%%

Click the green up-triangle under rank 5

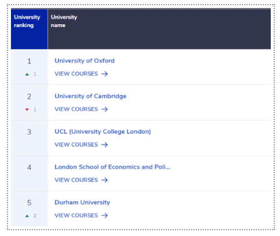[27, 216]
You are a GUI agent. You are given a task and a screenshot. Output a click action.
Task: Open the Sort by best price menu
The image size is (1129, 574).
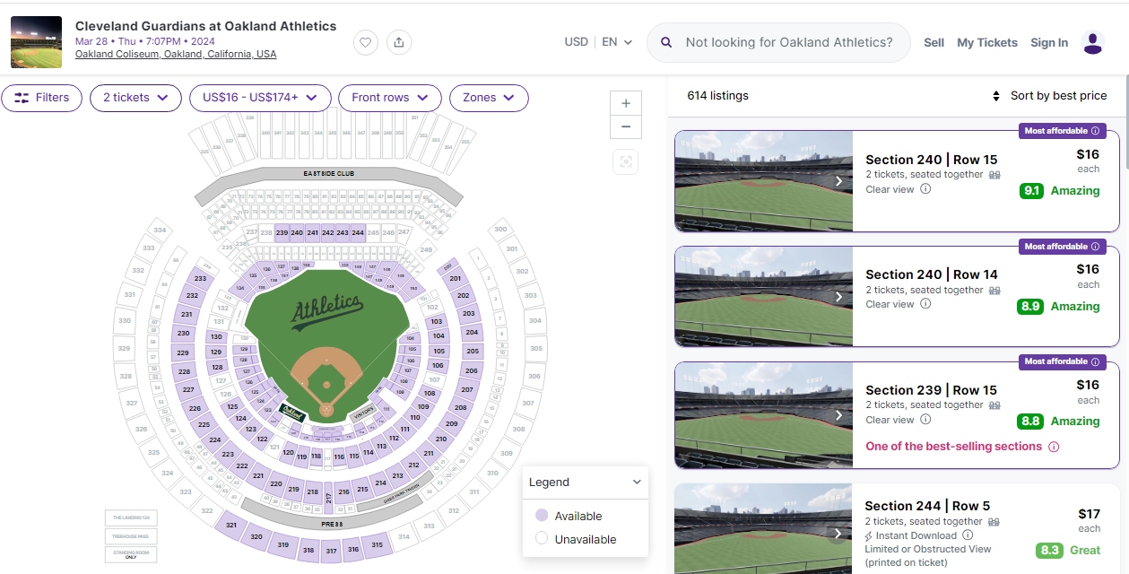coord(1048,96)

%%

HOW TO COMPLETE THIS TASK: Everything in the listing must be restated word for word, except for the pictures.

YOUR RESPONSE:
Click the green up-triangle under rank 5

[27, 216]
You are a GUI agent. You are given a task and a screenshot. Output a click action.
Task: Open the Sort by best price menu
The image size is (1129, 574).
coord(1048,96)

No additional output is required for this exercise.